I have been working in application development on embedded devices for a few years now. All the embedded platforms that we work on do not have a go...
Collapse
 
phlash profile image
Phil Ashby

Having also worked on embedded systems for a good number of years including those that end up in space (GDB definitely not an option!), I now encourage a slightly different approach:

  • Write debugging / logging user stories, this helps the team keep in mind why they are adding log lines..
  • Never have a run-time module/level selection mechanism, because that elusive bug will only show up once (en.wikipedia.org/wiki/Heisenbug), instead use a log filter to achieve the same results, while retaining the detail when it's needed.
  • Maybe think of logging / debugging working like a hardware logic analyser, keep as much recent info in a circular buffer as you can afford storage, take snapshots when 'interesting' events occur (like crashes!), that way you have the detail leading up to the event, but are not overwhelmed by volume, nor exhaust storage when everything is working. We caught two live bugs from space using this technique :)
Collapse
 
fossterer profile image
Shashank Sabniveesu

Good suggestions Phil! I was initially interested to find out what Gajanan meant by

So we used a file watcher to watch the config file for changes and whenever a change was detected, reloaded the logger module config in memory.

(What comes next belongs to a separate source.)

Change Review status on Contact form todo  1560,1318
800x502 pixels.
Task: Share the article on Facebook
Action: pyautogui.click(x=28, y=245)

But you seem to be advising something different. Can you give an example of how you used

a log filter to achieve the same results
?

Collapse
 
phlash profile image
Phil Ashby

Hi Shashank, Gajanan makes a good point about being able to adjust logging levels at runtime /while an application is exhibiting a fault/, he says: "once the application is in some problematic state, it would remain in that state".

This is an assumption that is not always true (sadly!), hence my approach of creating a logging system as a detailed (debug level) history recorder albeit with limited capacity. Provided faults are detectable (eg: system crash, exceptions), then the debug level history buffer can be saved at that point, hopefully with enough duration & detail to find the root cause. If you are familiar with the concept of core dump files, this is similar, but more manageable than a dirty great memory blob, and with event history, not just a memory snapshot at the point of failure.

If, in addition to crash traces, we also want to create a long term activity log, we would apply a filter (eg: log levels, log sources or both) to the history buffer, and emit these filtered events to suitable storage (eg: log file).

Such a filter can respond to configuration changes in much the same way that Gajanan describes for setting a 'log config' at source, that is: detecting file changes and reloading itself, thereby changing the activity log content. The important difference is that the debug level history buffer and crash dumps are not affected by changes to an activity filter.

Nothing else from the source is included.